Dr Nathan Cardon, Associate Professor in United States History in the Department of History explains the importance of keeping innovative technologies inclusive. He emphasises how Historians are vital to show the perspective of how structural inequalities can become embedded in technologies in ways that are not so apparent on new innovations. His recent research looks into the bicycle as a form of technology.
Professor John Holmes, Professor of Victorian Literature and Culture in the Department of English Literature delves into his work on John Ruskin and the value of forests. He touches on his work with the Birmingham Institute of Forest Research (BIFoR) and how literary texts can get people engaged with forests and natural environments. There is an importance placed on imagination and how it can help us think of the world we would like to build.

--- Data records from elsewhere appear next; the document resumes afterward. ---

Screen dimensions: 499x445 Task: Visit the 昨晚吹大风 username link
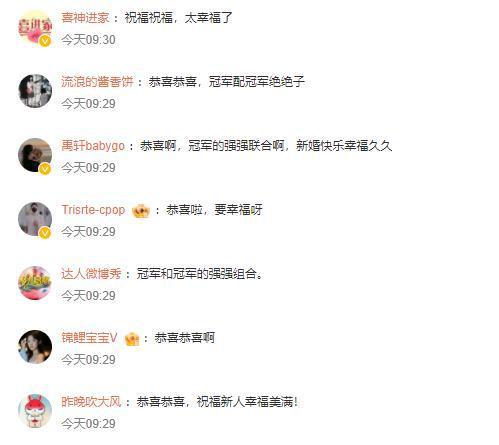pos(91,402)
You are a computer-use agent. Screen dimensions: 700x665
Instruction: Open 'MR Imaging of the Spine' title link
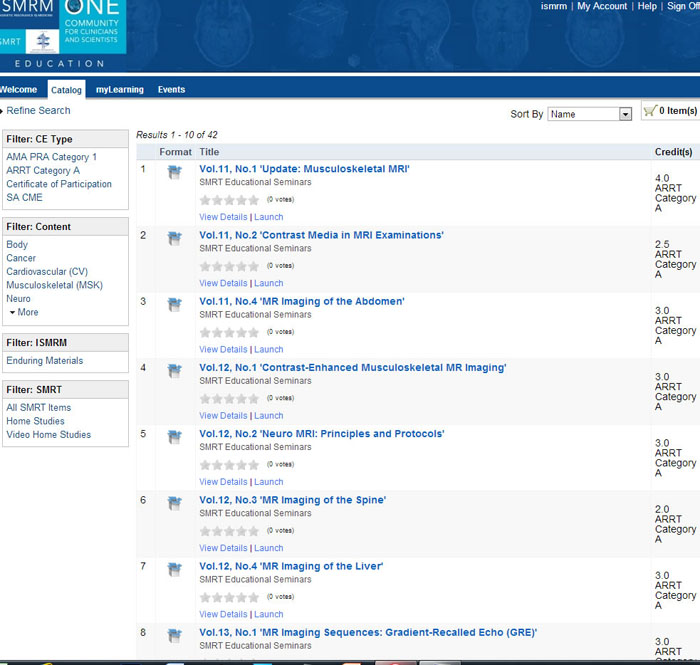pos(292,500)
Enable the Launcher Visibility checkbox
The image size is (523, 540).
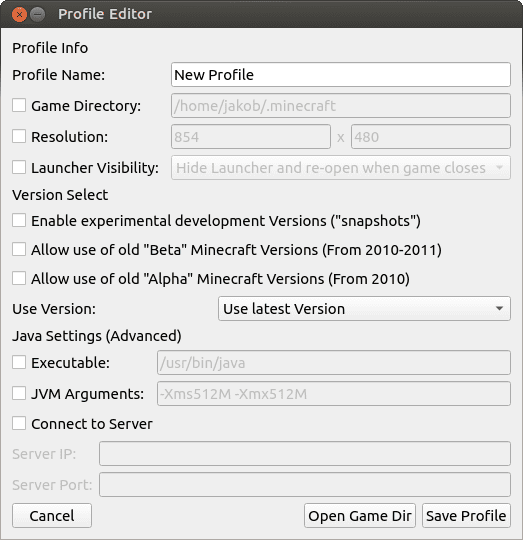(x=19, y=168)
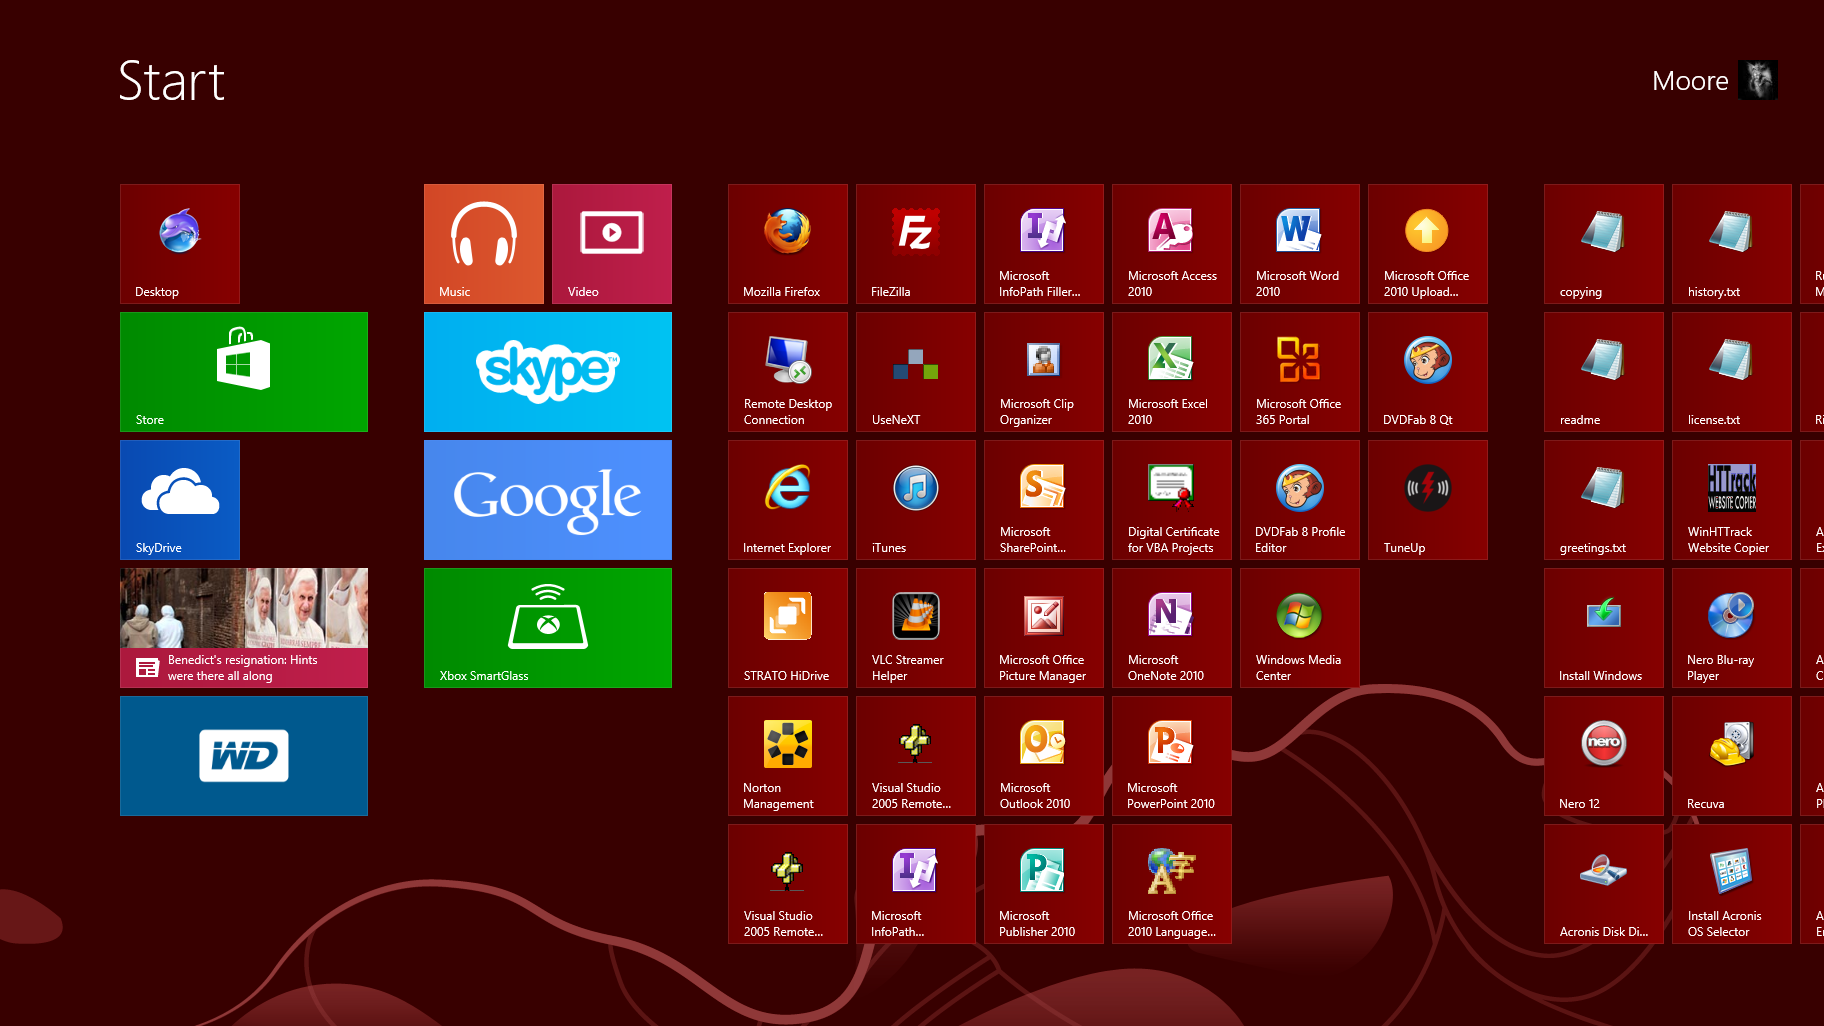The image size is (1824, 1026).
Task: Open Benedict's resignation news tile
Action: (243, 627)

Dr Lovleen Bhullar, Assistant Professor in the Birmingham Law School explores the three main strands of her research relating to Climate Change. The first strand focuses on how individuals communities and corporations being increasingly asked to think of themselves as environmental citizens and how they respond to this conception of what an ‘environmental citizen’ is in terms of environmental duties. The second, is water security and human rights of individuals and communities at the local level within countries. Exploring rights to water, sanitation, and sustainable agriculture to understand to the multi-level dimensions of climate change. To conclude, the third focuses on the regulation of antimicrobial resistance in the environment, like climate change, it is viewed as global problem and the project explores the similarities between climate change and the way we regulate it.
The Arts and Humanities evidently offers a range of interdisciplinary research linked to climate change. With there being an overarching theme of equality and inclusion that runs through the work that the academics in the College of Arts and Law are undertaking.